In July 2006, the developments by Merck & Co had led to Gardasil being introduced to Canada. The vaccine was developed to prevent the HPV types 6, 11, 16, and 18 from infecting those who are sexually active. The need for the vaccine in Canada was a result of HPV being one of the most frequently occurring sexually transmitted diseases in the country. However, the way the government and pharmaceutical companies went about campaigning the vaccine throughout the country proved to be problematic. As a result of the target audience for the vaccine being females between the ages of 9-26, the Canadian government turned to the school system to administer the vaccine. The Canadian Federal government used $300 million in three years to help administer the vaccine throughout schools. In 2007 the provincial school-based programs used the money to vaccinate school age children. In 2007 debates among the public became prominent as a result of the provincial governments targeting children in grade 8 for the vaccine. The debates became controversial because of the age range used to be immunized and because at the time the vaccine was starting to be used, there was no long-term data provided from clinical trials. Issues also arose from the campaigns used for the vaccine because the young females being vaccinated were not taken into consideration in regards to how they felt about being vaccinated.

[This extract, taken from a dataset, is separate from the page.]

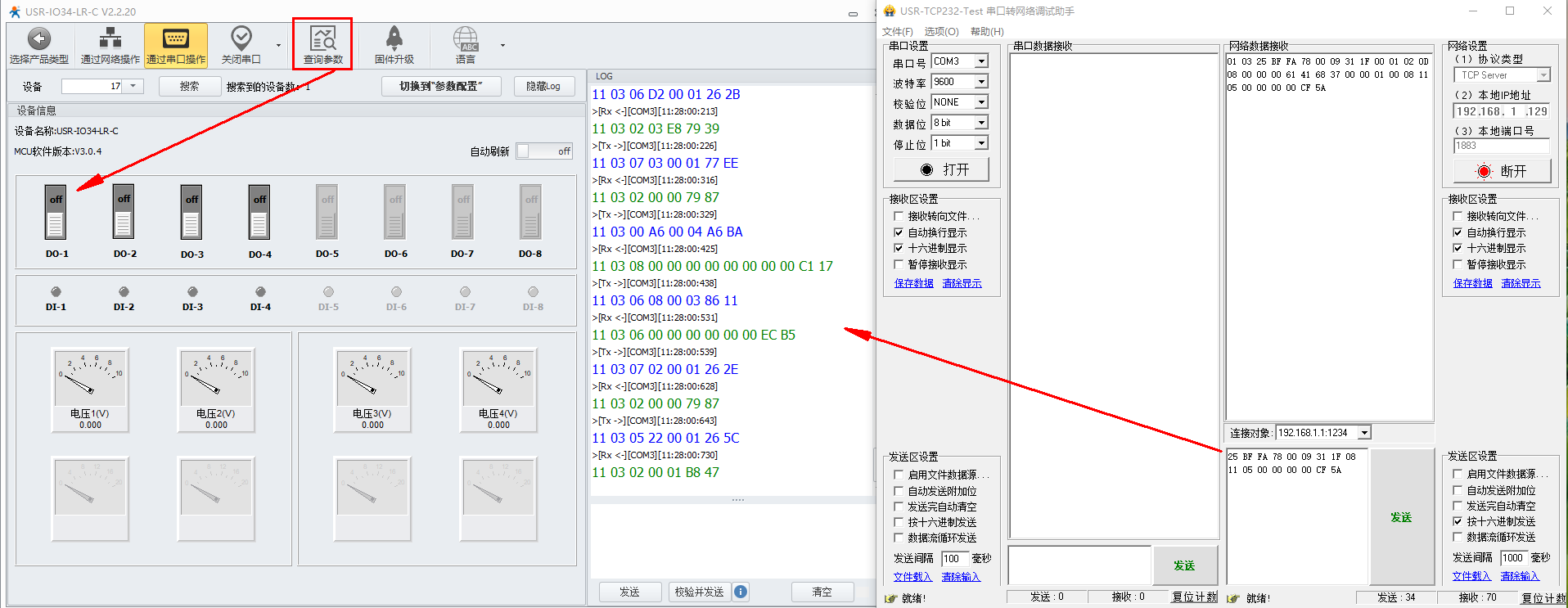
Task: Click the 断开 disconnect button
Action: 1502,171
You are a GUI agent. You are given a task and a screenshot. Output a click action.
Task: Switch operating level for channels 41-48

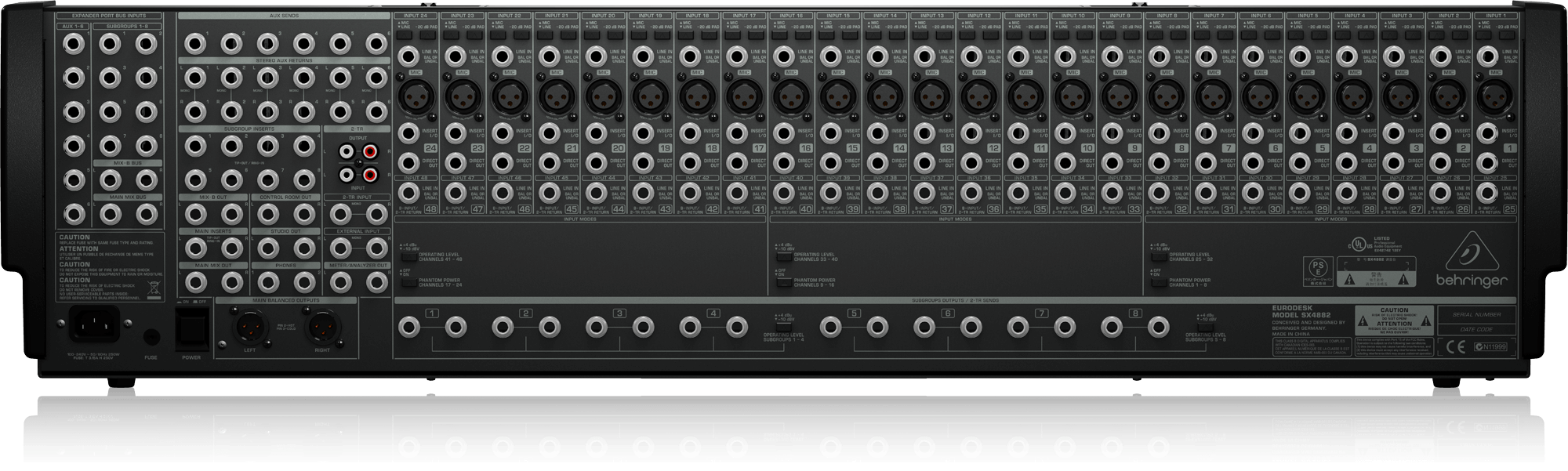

In June 2013, the Japanese government issued a notice that "cervical cancer vaccinations should no longer be recommended for girls aged 12 to 16." The vaccines sold in Japan are Cervarix, made by GlaxoSmithKlein PLC of Britain, and Gardasil, made by Merck Sharp & Dohme. An estimated 3.28 million people have received the vaccination; 1,968 cases of possible side effects have been reported.
This is the second time the Japanese government has suspended a vaccine. An analysis of the drugs found 245.1 reports of side effects per million vaccinations for Cervarix and 155.7 reports per million for Gardasil. There were two other vaccines analyzed concurrently; reports of those side effects were 89.1 per million for pneumococcus vaccines and 67.4 per million for Japanese encephalitis vaccines.